Stated task.
Return the lines of the data below, unchanged, from the line containing "How do I perform: Click" through the line containing "Looking at the", including both of those lines. Leave the pictures out of your answer.

Interface element data.
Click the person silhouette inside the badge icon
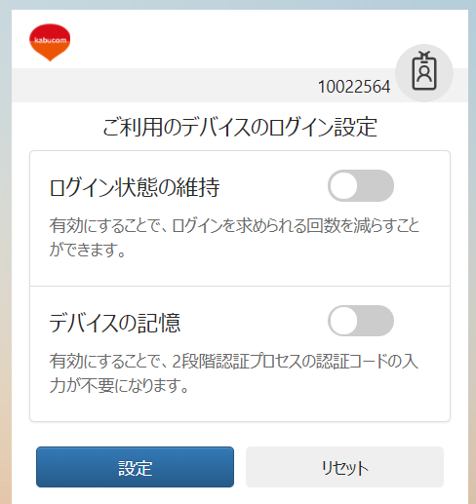 pyautogui.click(x=424, y=74)
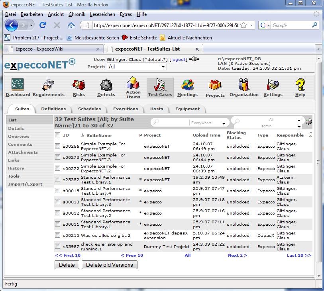Image resolution: width=324 pixels, height=291 pixels.
Task: Open the Projects gift box icon
Action: point(215,85)
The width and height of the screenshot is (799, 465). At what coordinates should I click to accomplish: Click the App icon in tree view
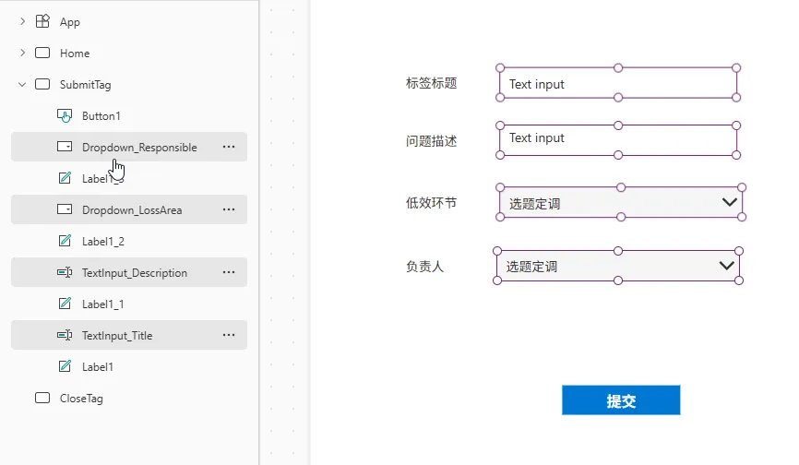42,22
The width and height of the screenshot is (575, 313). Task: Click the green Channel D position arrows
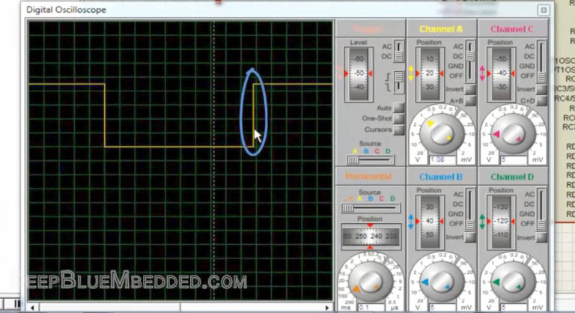point(481,222)
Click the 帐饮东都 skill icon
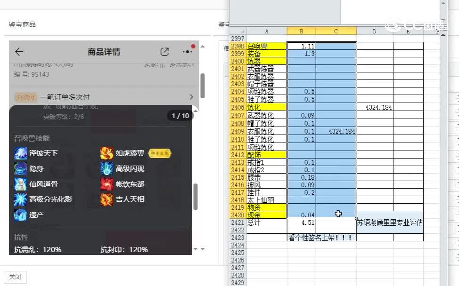 click(107, 184)
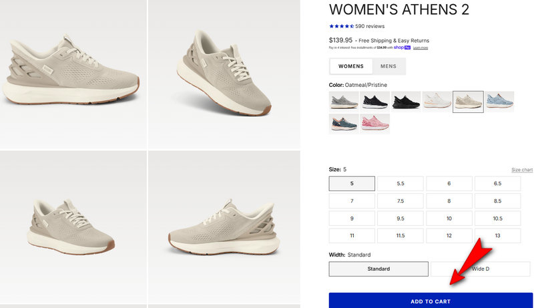Pick the white shoe color swatch
This screenshot has width=534, height=308.
point(437,101)
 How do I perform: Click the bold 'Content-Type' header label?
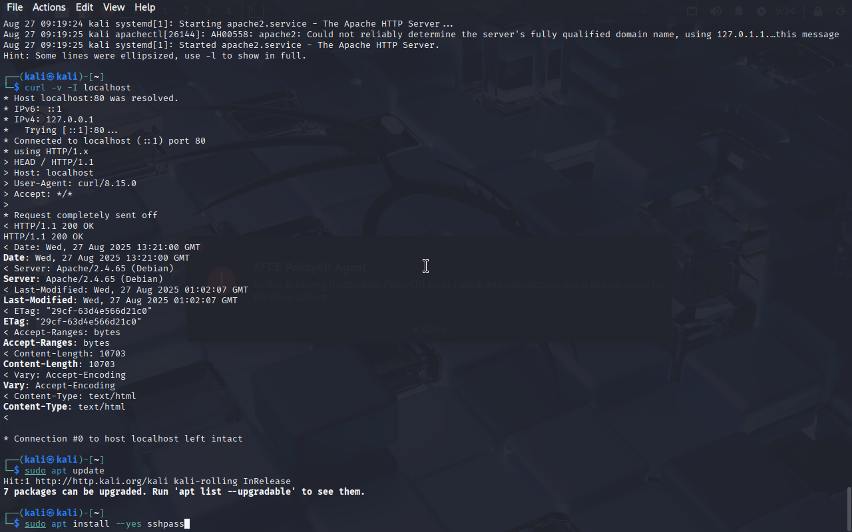[35, 406]
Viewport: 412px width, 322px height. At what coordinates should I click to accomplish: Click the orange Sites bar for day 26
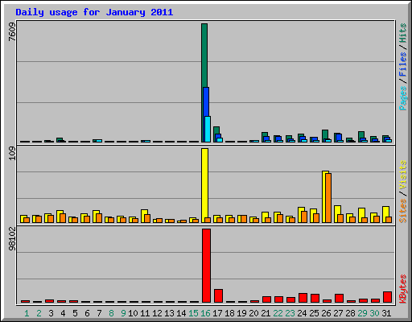328,198
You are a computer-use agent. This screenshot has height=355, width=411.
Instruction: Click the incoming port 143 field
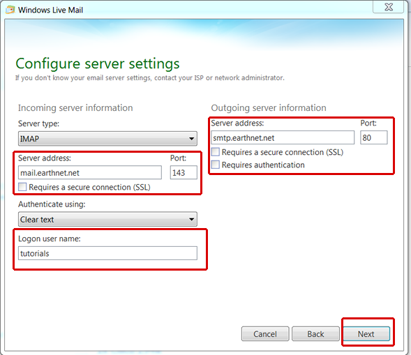click(184, 173)
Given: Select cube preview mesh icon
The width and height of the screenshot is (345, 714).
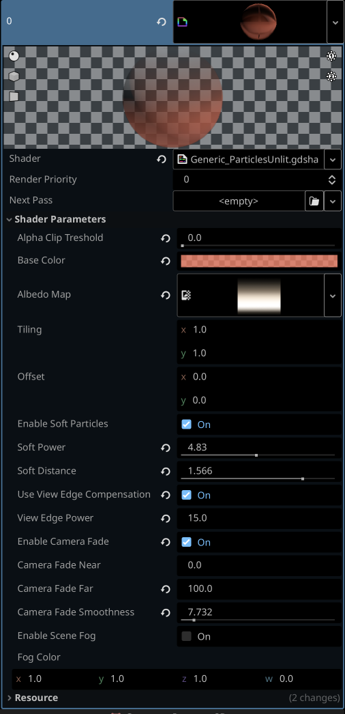Looking at the screenshot, I should click(14, 76).
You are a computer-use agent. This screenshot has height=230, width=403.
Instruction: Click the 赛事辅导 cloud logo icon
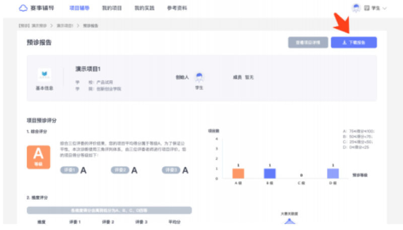[x=23, y=8]
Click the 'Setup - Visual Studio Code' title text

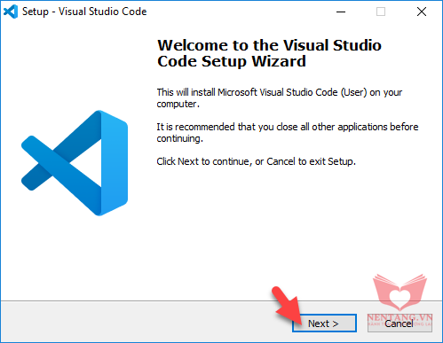84,12
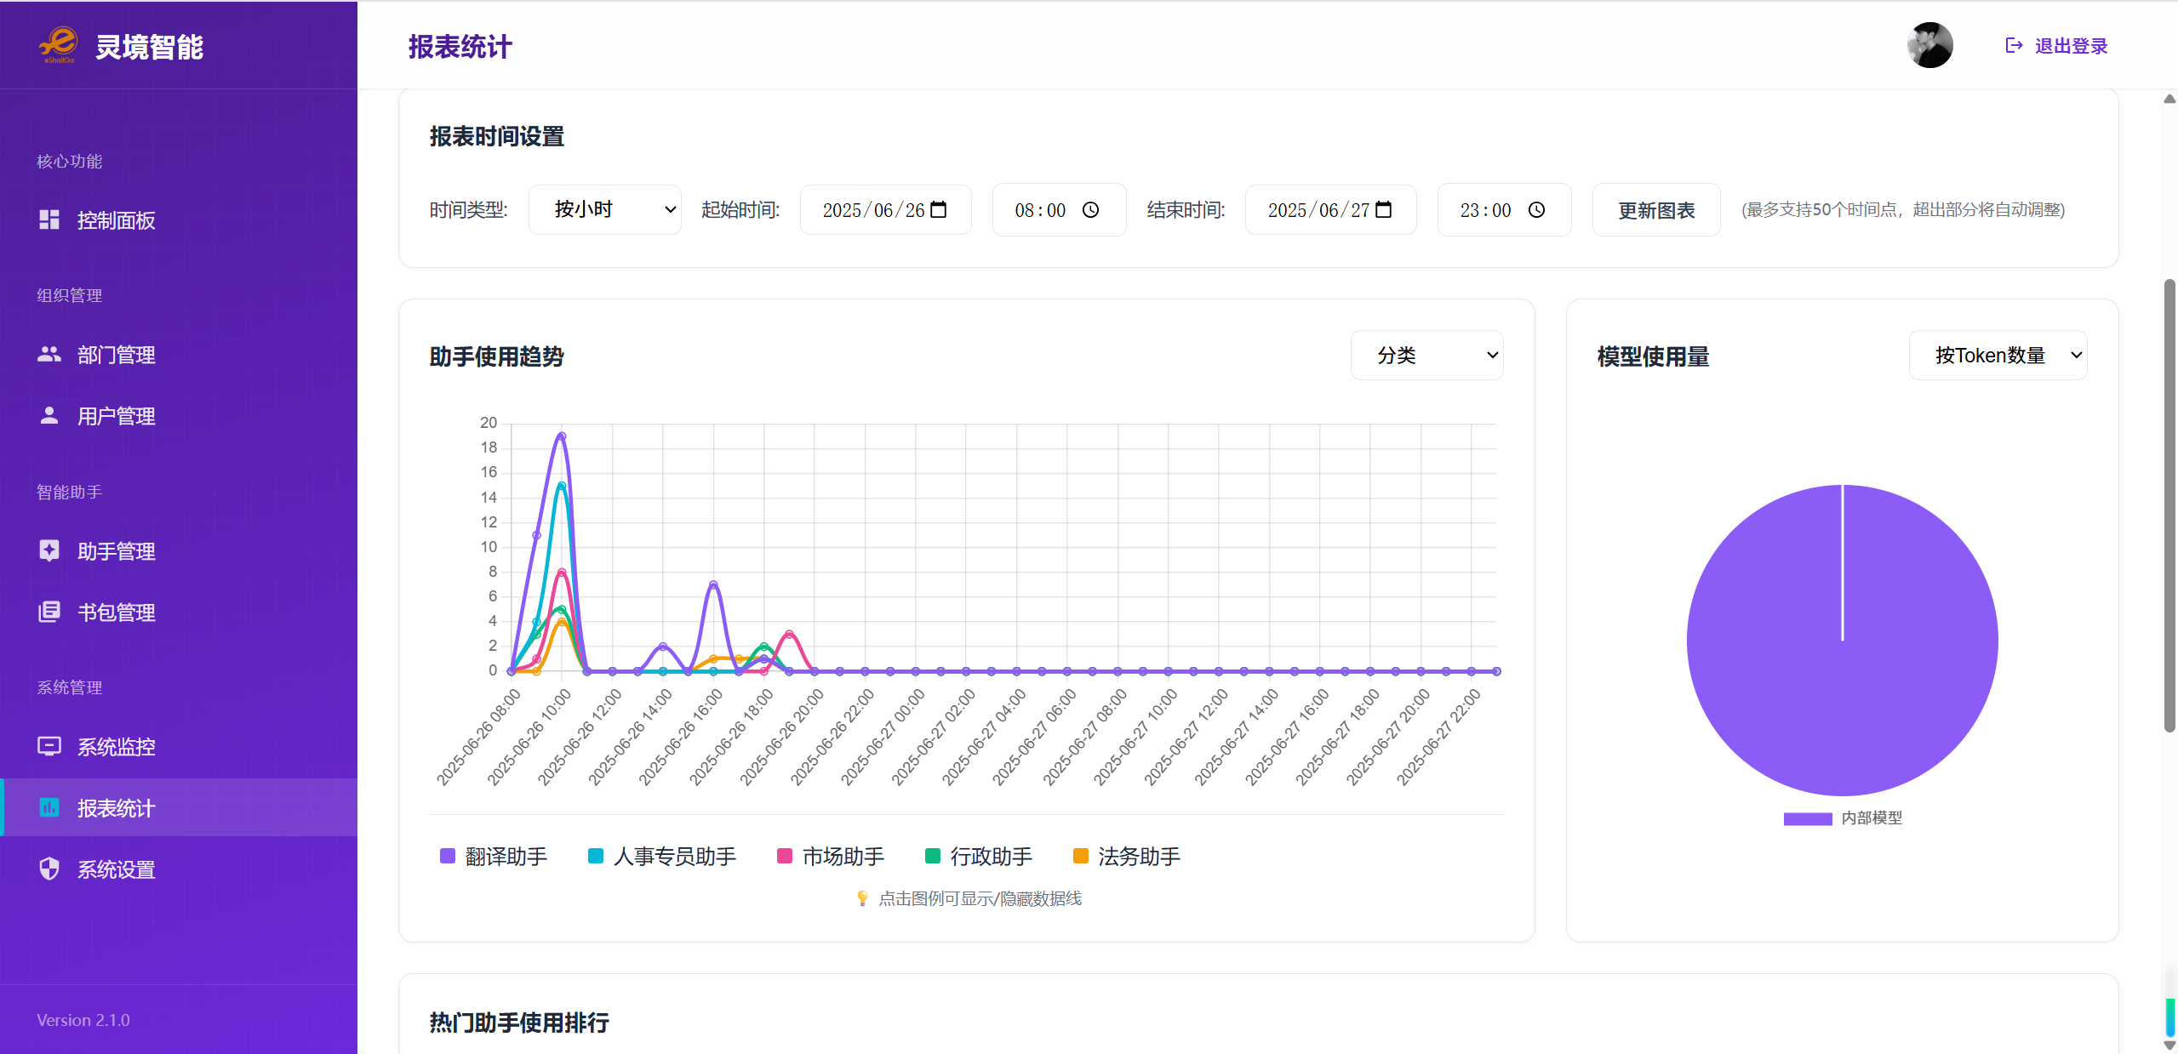Click the 系统监控 monitor icon
Image resolution: width=2178 pixels, height=1054 pixels.
coord(49,747)
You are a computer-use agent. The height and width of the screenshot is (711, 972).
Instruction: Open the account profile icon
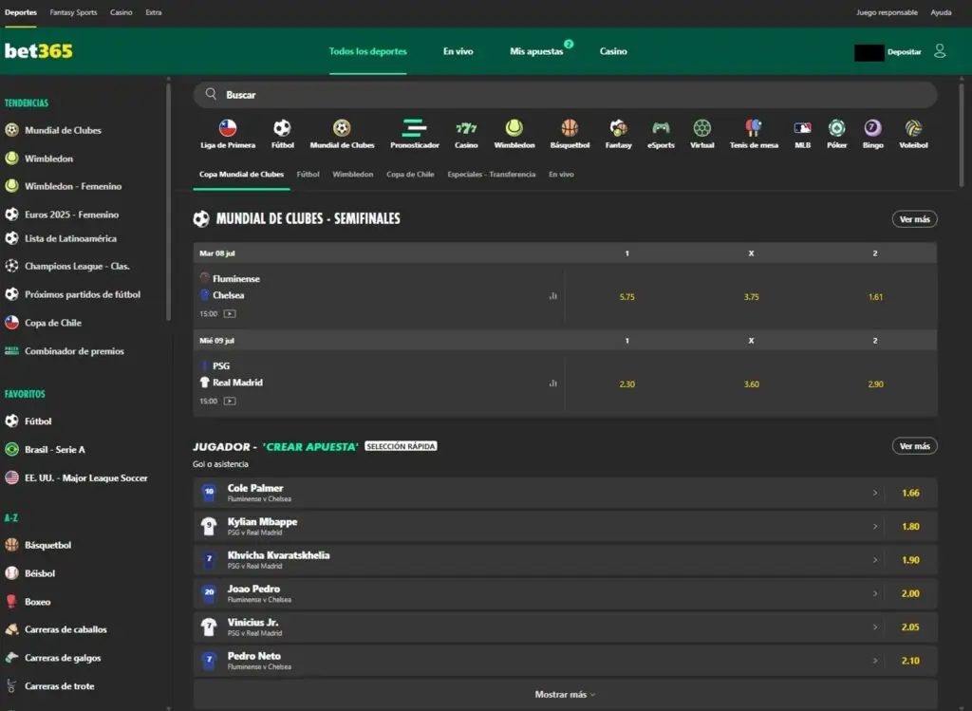coord(940,51)
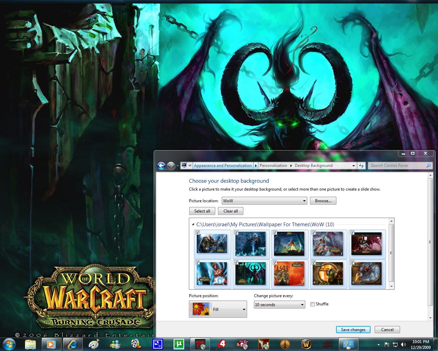The image size is (438, 351).
Task: Open Internet Explorer from the taskbar
Action: click(73, 344)
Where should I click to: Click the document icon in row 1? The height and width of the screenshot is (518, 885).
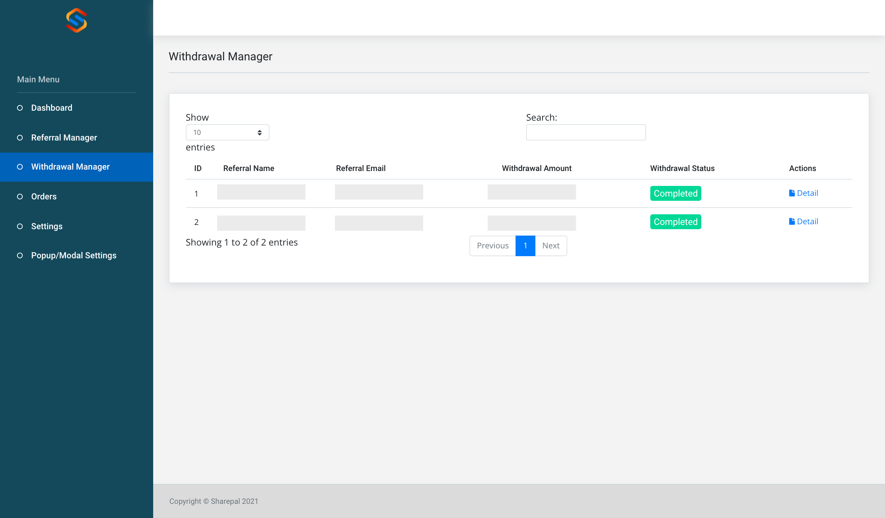coord(792,193)
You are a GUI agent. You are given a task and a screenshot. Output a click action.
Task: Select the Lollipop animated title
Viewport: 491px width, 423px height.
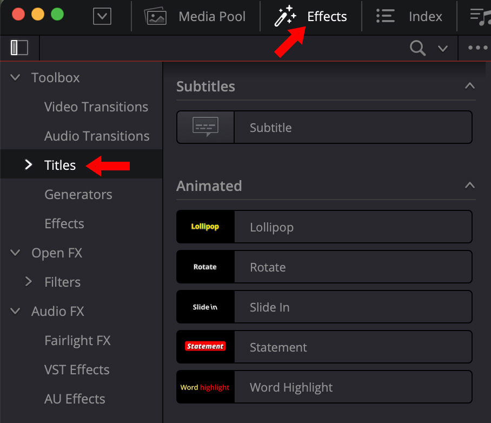click(x=324, y=227)
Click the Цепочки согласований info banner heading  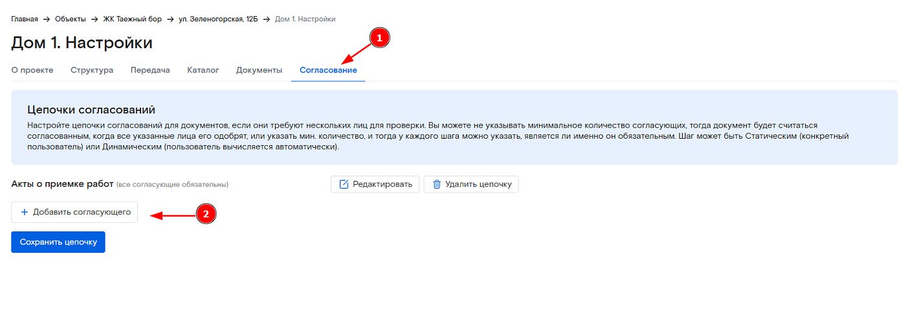pos(91,110)
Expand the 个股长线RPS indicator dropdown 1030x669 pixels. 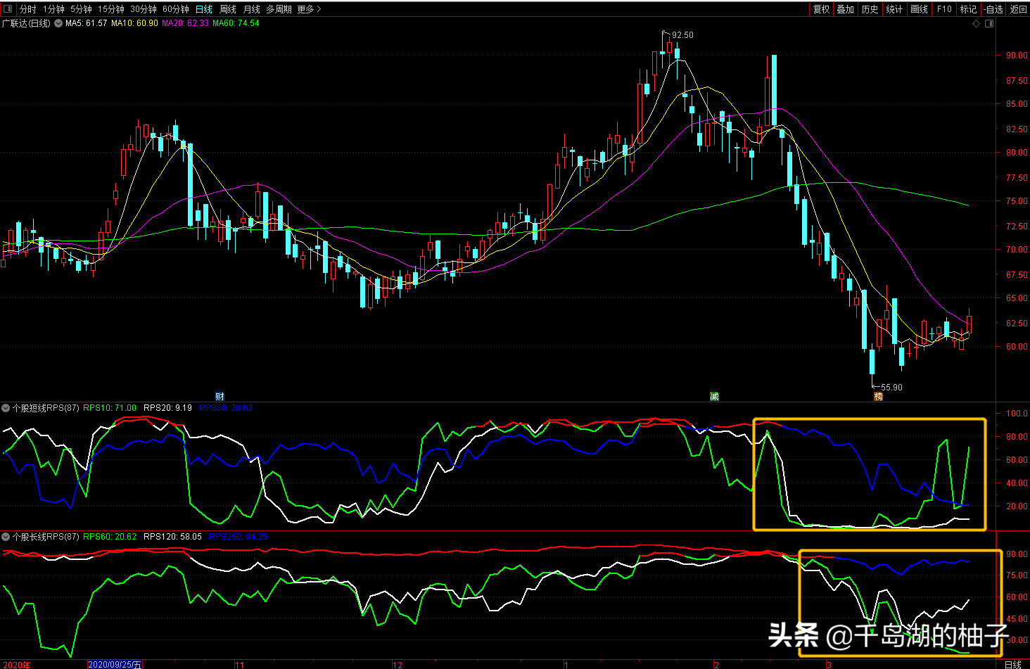6,537
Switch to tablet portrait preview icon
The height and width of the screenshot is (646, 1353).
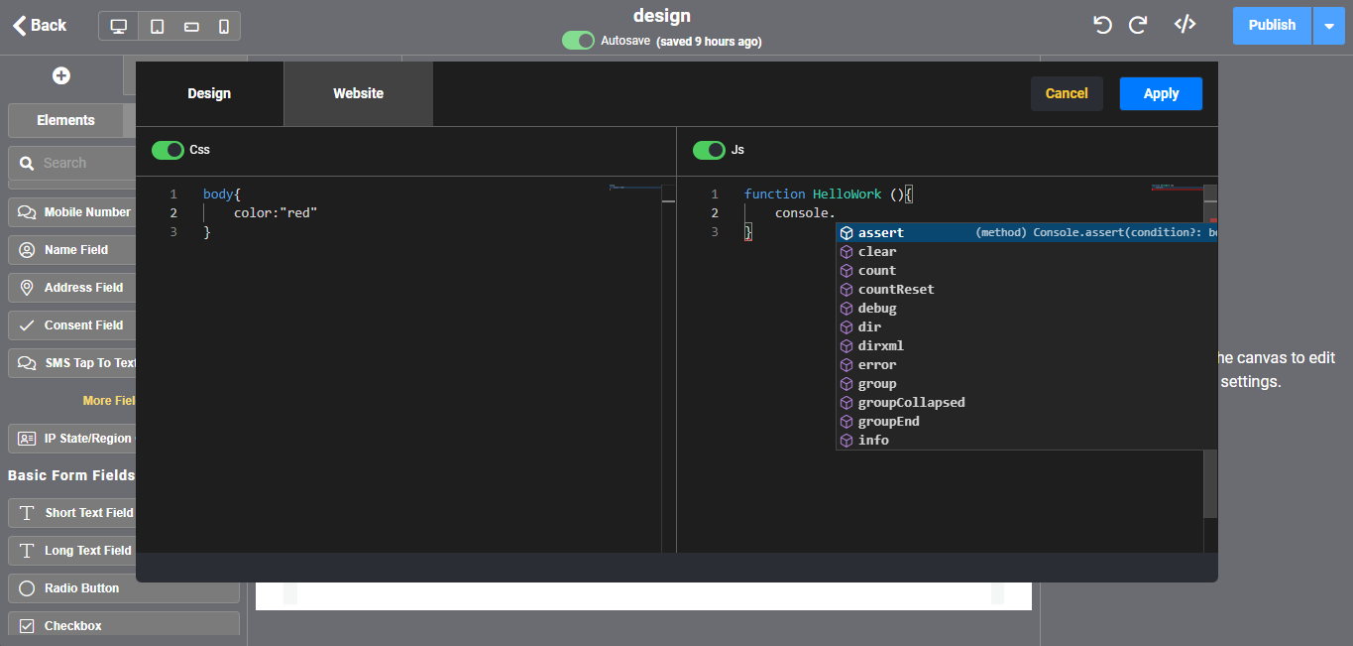coord(157,26)
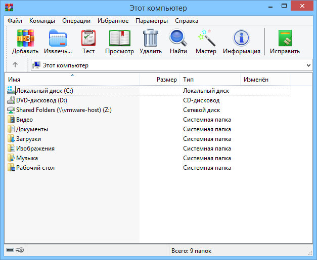This screenshot has width=317, height=260.
Task: Select Локальный диск (C:) in the list
Action: pos(45,91)
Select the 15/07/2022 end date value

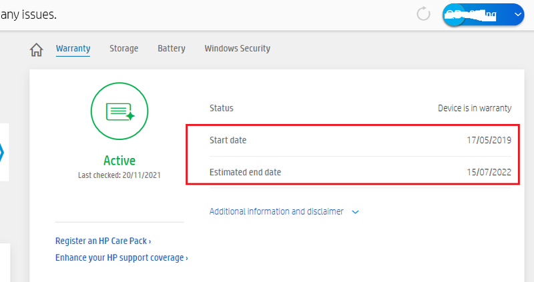coord(489,172)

Exercise response.
 How do I perform: Click the bold 'Content-Type' header label?
[35, 406]
Viewport: 412px width, 322px height. At what coordinates should I click to accomplish: Click the orange Sites bar for day 26
328,198
You are a computer-use agent. This screenshot has height=355, width=411.
Instruction: Click the incoming port 143 field
click(184, 173)
Given: Select cube preview mesh icon
The width and height of the screenshot is (345, 714).
Looking at the screenshot, I should click(14, 76).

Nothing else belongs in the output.